The public high school where I spent my freshman and sophomore years was brand new at the time and happened to have among us two of the best female players in the state; we just needed a third player to qualify as a team, and because my father made his career developing golf courses and I’d grown up in Pinehurst (the original self-proclaimed “Golf Capital of the World” outside of, you know, Scotland), the organizer was adamant that I’d make a perfect candidate. Said organizer was also my volleyball coach, which was a sport in which I was admittedly pretty awesome, so she straight-up refused to believe me when I said, “I really, really can’t play golf, Coach. Seriously, this is a terrible idea” and, I assume, just thought I was being modest. She was convinced that I could go out there and “hold [my] own” since I’d been raised in a golfing family, and so, after her relentless begging for almost a month, I acquiesced.
I’ll keep this short: The three of us traveled four hours from Myrtle Beach (the other self-proclaimed “Golf Capital of the World”) across the state to the tournament, which was held in even-more-out-in-the-middle-of-Nowheresville, SC. The two girls on the team scored the best in the entire state, and we were an easy choice to take the whole thing, even if I shot an outlandish 120.
I shot 154.
I couldn’t stop laughing; it was too absurd… and then laughing about how unashamed I was about the whole thing.
I legitimately had done my best out there because I didn’t want to make a mockery of the thing deliberately. I was raised with manners, for God’s sake. And integrity.
Also, I felt genuinely sorry for the other two girls who were maybe hoping this whole thing would be a beautiful underdog story that would put our sparkling new high school on the map and possibly help them catch the eye of scouts for potential collegiate golf careers. But I’m not sure how they felt about it, really, because they made sure to never speak to me again.
However, the look of shock and horror that slowly crept across Coach’s face as she watched my swiftly-unraveling game was the funniest thing to happen on a golf course short of Bill Murray mumbling about a Cinderella story. I even told a few friends about the catastrophic ridiculousness of my game with a shrug and the honest assessment that, “I DID say it was a bad idea…”
What’s most interesting to me all these years later is this: At the time, I was of the age where I was shamed very, very easily.

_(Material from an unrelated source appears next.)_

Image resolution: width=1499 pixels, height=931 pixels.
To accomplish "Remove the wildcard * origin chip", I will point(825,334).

Call me “overweight”? I’ll be a wreck of tears and starvation for a month.
Fart in mixed company? Not going to show my face for the next hour.
But grandly, publicly, comically botching a state championship in front of hundreds of people in a sport I absolutely don’t care about? Hilarious.

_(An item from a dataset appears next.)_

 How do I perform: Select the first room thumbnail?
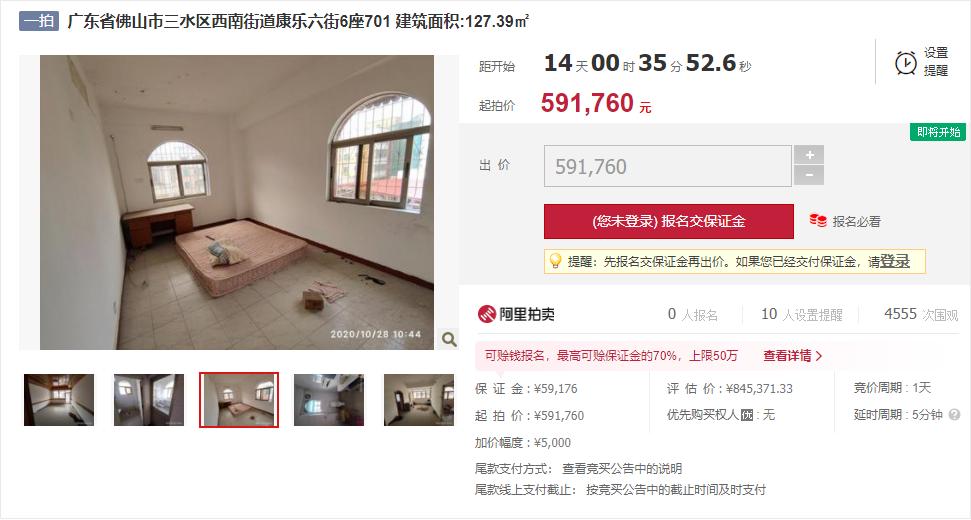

..and easily dismissed, too. This was something that not only never bothered me, but that I quickly forgot about. Telling people I played golf in a state title tournament is one of those pieces of personal trivia I reserve for games of “Two Truths and a Lie”, and people always assume that that’s the lie.
So there are two lessons here, really:
1) Shame and embarrassment are all relative to what we put value on and our individual perceptions of what “failure” actually means.
2) Don’t make assumptions on a person just because of their lifestyle’s circumstances.
Oh, and 3) I cannot effing play golf. So don’t ask.
NOTE: My sincere apologies to Katie B. and Serena (Selena?), wherever they are, who probably never found this whole thing as hilarious as I, but who never once said anything negative about it to me like total class acts. It would’ve been a real honor to play with you had I actually been playing golf that day.